# "Barn Style" Garage Door?



## JCMeyersIV (Sep 28, 2012)

Hey guys. Busy as hell again and I have a request for a replacement for her existing garage door. It's the old school style one piece door that just swings up, assuming i CAN redo it, would painted pine be ok? Or should I use something rot resistant? She wants it to match the garage/barn so it'll need to be painted.


----------



## ClintSearl (Dec 8, 2011)

I would make a torsion box out of 1/2" ply or Advantech skins inside and outside a 1×2 interior frame.


----------



## pjped (Feb 25, 2011)

I made one out of Pine, which when primed and painted is an excellent exterior wood, as a reproduction/replacement for a 107" x 79" sliding barn door. It was built similar to a board and batten door. It works well as a slider, but the method Clint suggests is superior for a garage door because it is very stiff, and the type that I made a has good bit of flex. Plus the torsion box style can be insulated.








!


----------



## ssnvet (Jan 10, 2012)

I second Pine as a good choice, since you want to keep the door light.

Bin the knots, prime it with oil base, and paint with a good exterior paint.

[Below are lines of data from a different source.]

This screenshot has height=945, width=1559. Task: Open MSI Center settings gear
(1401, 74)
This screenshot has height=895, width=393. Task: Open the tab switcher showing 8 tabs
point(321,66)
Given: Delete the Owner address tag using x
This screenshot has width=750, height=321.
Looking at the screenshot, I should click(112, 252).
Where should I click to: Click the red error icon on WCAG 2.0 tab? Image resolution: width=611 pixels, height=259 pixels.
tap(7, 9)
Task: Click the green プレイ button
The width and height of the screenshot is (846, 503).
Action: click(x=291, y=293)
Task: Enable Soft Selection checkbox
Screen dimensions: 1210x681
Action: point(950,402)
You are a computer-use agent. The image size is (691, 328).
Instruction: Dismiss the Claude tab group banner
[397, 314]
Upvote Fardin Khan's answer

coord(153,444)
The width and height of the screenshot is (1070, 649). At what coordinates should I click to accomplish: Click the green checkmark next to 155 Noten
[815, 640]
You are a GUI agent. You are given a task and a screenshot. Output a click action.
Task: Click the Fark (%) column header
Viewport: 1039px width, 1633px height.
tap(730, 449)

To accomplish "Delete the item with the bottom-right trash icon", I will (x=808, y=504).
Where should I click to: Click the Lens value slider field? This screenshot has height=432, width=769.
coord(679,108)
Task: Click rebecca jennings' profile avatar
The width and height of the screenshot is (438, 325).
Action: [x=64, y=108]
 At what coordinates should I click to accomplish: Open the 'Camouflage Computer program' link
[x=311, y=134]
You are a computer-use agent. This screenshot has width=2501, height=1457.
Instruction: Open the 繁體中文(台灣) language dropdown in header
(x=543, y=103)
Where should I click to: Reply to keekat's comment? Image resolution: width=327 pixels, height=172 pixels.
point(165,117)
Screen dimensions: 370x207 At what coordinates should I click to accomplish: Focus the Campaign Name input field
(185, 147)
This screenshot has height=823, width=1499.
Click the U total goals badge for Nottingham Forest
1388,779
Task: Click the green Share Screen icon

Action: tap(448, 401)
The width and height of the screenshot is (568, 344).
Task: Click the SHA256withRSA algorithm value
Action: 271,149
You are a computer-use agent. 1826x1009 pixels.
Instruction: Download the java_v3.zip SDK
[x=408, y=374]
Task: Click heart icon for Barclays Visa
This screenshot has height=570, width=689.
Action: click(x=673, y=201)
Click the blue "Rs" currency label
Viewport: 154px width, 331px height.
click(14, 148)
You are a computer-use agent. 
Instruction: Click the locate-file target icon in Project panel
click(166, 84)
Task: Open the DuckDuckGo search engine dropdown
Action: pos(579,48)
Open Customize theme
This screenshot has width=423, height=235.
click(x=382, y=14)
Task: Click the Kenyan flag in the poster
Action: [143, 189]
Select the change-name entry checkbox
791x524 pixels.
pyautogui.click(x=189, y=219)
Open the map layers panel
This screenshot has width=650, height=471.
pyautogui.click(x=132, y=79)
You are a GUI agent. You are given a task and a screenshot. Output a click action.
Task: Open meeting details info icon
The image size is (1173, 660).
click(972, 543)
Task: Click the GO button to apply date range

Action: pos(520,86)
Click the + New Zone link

I've had great success with the Behr stuff from HD.


----------



## pjped (Feb 25, 2011)

Yes, BIN the knots (Zissner shellac version). I always used the shellac version but on this door I used only the Zissner oil based cover stain since I wanted to see if it could block the knots… no way only the shellac version will do this 100%. Even the spay can works. Then I prime it all with oil-based primer (Zissner or B-M fresh start) on all faces/edges/sides, then assemble and then 2-3 coats of a quality latex. Behr is much better than it used to be. I do not hesitate to use it now, but in the 90's it was not as good.


----------



## RPhillips (May 16, 2013)

Nice looking door. I plan to install these types of door on my future workspace.

Speaking of Behr paints, I have found Behr Ultra to be my go to paint. I have tried a lot of paints over the years and the only two that have never let me down have been Behr and Sherwin Williams, but SW is not always as convenient and typically costs more then Behr. I'm referring mainly to interior paint, but the two times I used the exterior it was just as good.


----------



## JCMeyersIV (Sep 28, 2012)

Ok perfect. I'm also thinking of changing the door construction to a 2x frame with 1x slats. Right now it's all 2x and its unreasonably heavy. I'm a pretty strong guy and I have to but my body into it.


----------



## pjped (Feb 25, 2011)

Photo Album of Barn Door Build


----------



## pjped (Feb 25, 2011)

John,
HD and Lowes also carry 5/4 pine. Lowes 5/4 white pine has knots, but near me the HD carries 5/4 radiata pine and it's clear, very nice.

Pete


----------



## JCMeyersIV (Sep 28, 2012)

Alright cool, thanks pete. I live near three lumber yards so i get all my pine locally. The nearest Lowes or HD is half an hour from me.


----------



## RJ2 (Jan 14, 2008)

About to redo a 7 X 10, stamped steel door with a custom wood overlay carriage /Barn style wood . If it was done in solid 3/4 cedar, at 123 lbs a cubic ft, I am figuring that divided by 12 rollers it is only adding 12 lbs each at the most. I can weld up some more hangers on track , but would the track itself be fine. I am assuming so , but did not want to put a squeeze play on the wives Beemer. I at one point was looking for a faux type lightweight plastic wood, but I remember how heavy the real wood doors were I was replacing back in the 60's, . It would be interesting if someone has attacked this , roll up carriage style door craze that seems to be going on now. I was figuring weight on the 3/4 " wood but will go with a 3/8 background and 3/4 rails and stiles. Thanks RJ


----------



## RJ2 (Jan 14, 2008)

I am in the process of installing mine today . Shown in the pic is the left side of the two panels . fitting in opening on a Rollup 7 X10 clopay door , Fabricated in African Mahogany and Cedar .I took a few pics along the way , if it comes out respectable , I will post them. Just bent up the Fake hinge wings and epoxied some nuts washer and bolt threads . I know you don't have exposed nuts on a real hinge for security , but they just looked so nice, as opposed to a carriage bolt head . I keep having to adjust springs when adding the sections , will order new Springs when i get through today and weigh total door with hardware , after dealing tension . Got a feeling I will be opening the door manually for the wifey till the new springs come.


----------